Records of locating words and elements
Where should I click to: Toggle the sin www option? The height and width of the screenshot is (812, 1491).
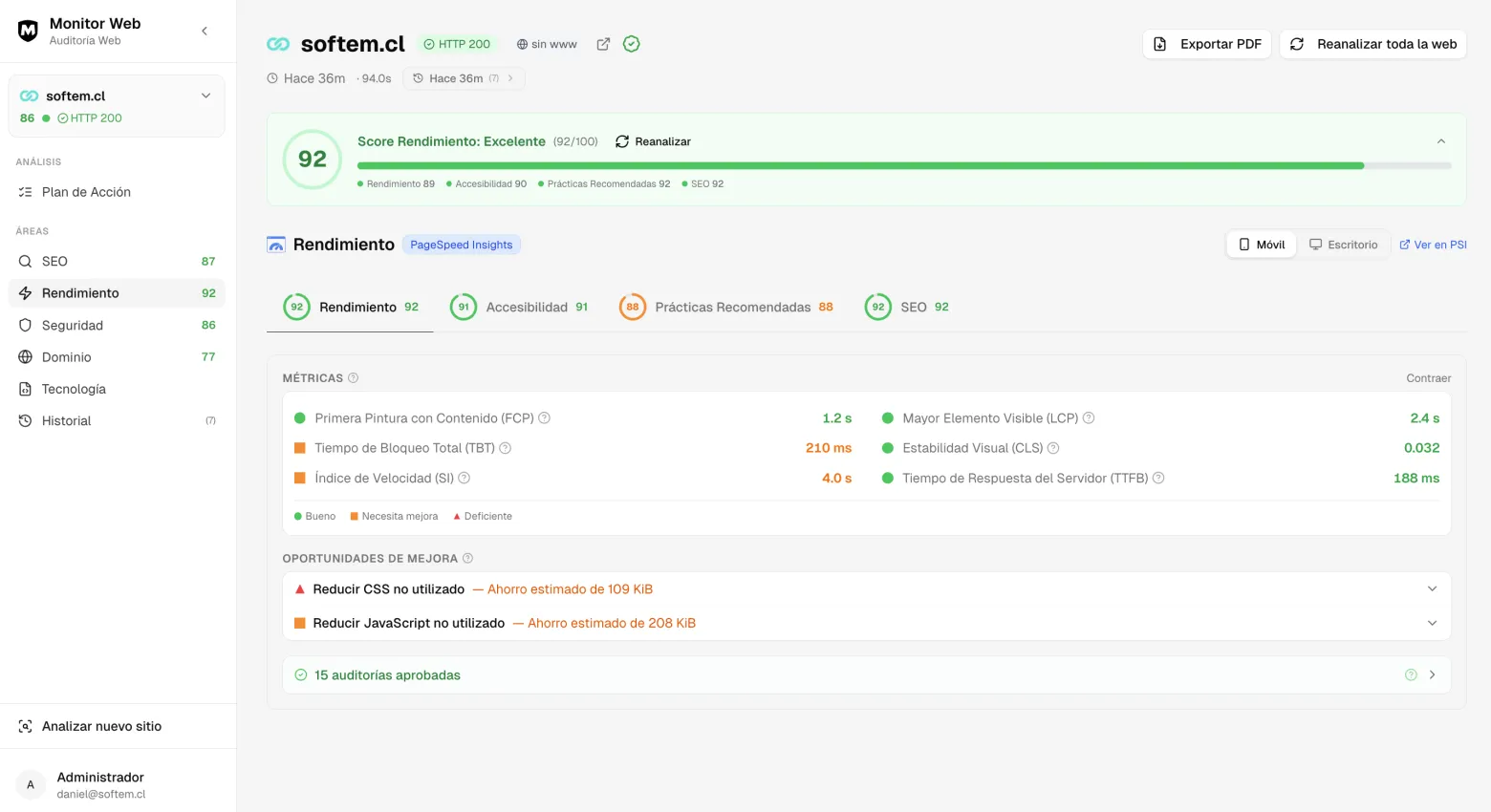click(547, 44)
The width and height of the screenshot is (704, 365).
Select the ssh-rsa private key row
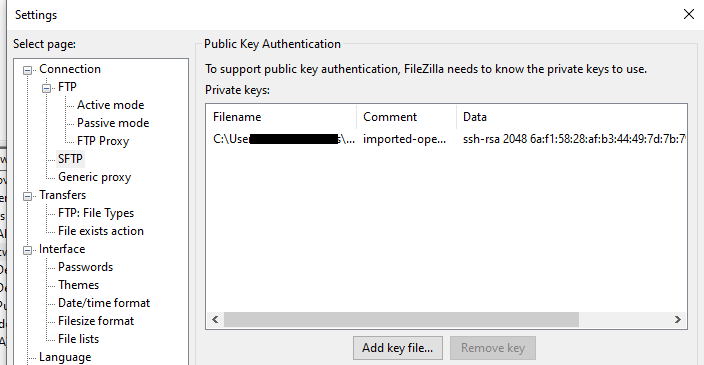446,139
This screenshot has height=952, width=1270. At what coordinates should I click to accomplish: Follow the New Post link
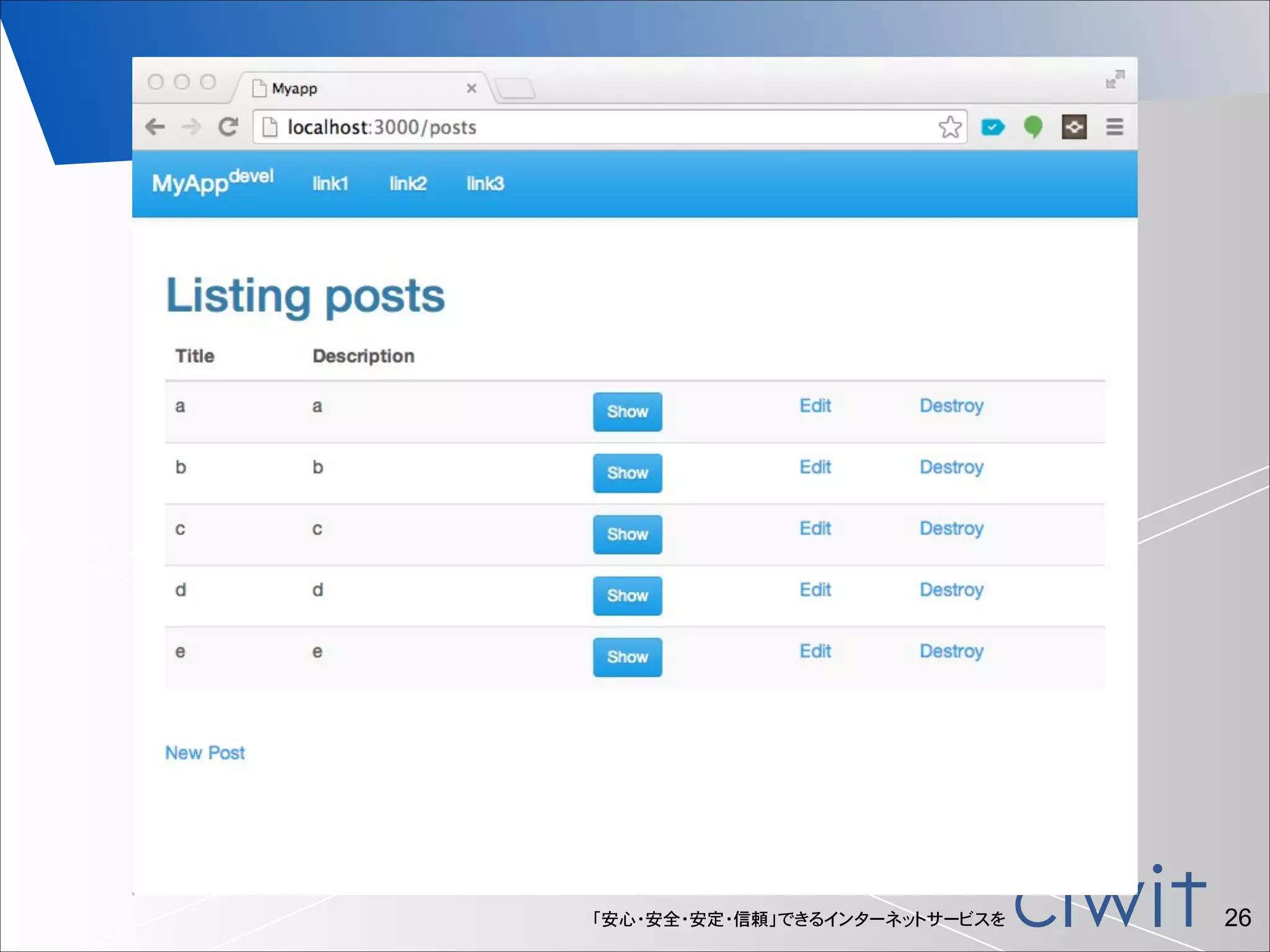[205, 753]
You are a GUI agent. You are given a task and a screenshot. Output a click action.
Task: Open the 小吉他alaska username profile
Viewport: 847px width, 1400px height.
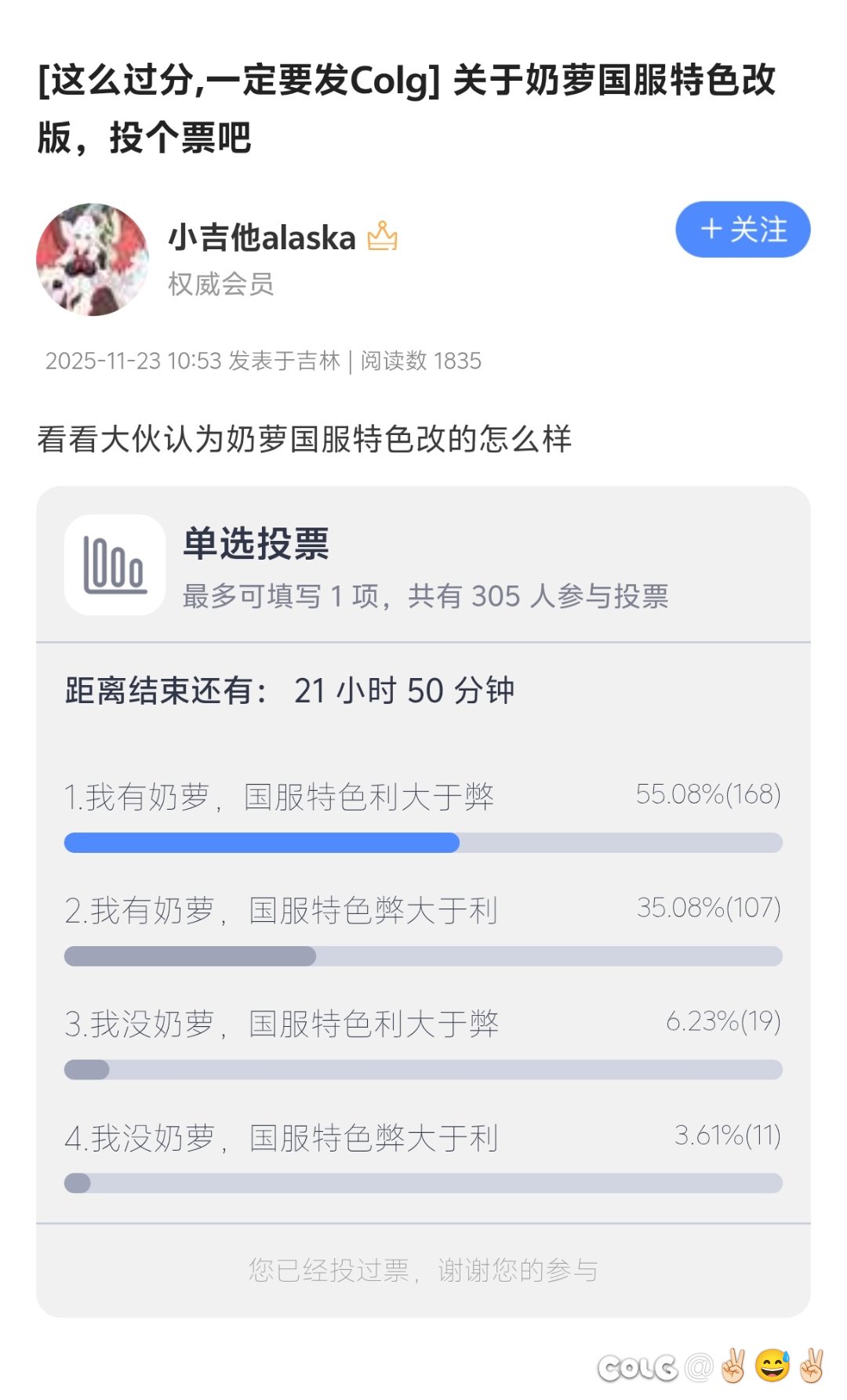pyautogui.click(x=262, y=238)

What is expected: Rewrite every line of the records above, including the requests, and shift each coordinate in the answers by adding 118 to it. Leave the pictures out.

Result of the exercise:
Where should I click to: Toggle the sin www option? The height and width of the screenshot is (812, 1491).
click(665, 162)
The width and height of the screenshot is (704, 365).
Select the ssh-rsa private key row
564,257
This screenshot has height=952, width=1270. At what coordinates should I click to accomplish: Follow the New Post link
[323, 871]
You are a GUI agent. You are given a task and a screenshot. Output a click action.
Task: Open the 小吉他alaska username profile
Viewport: 847px width, 1400px height.
pyautogui.click(x=380, y=356)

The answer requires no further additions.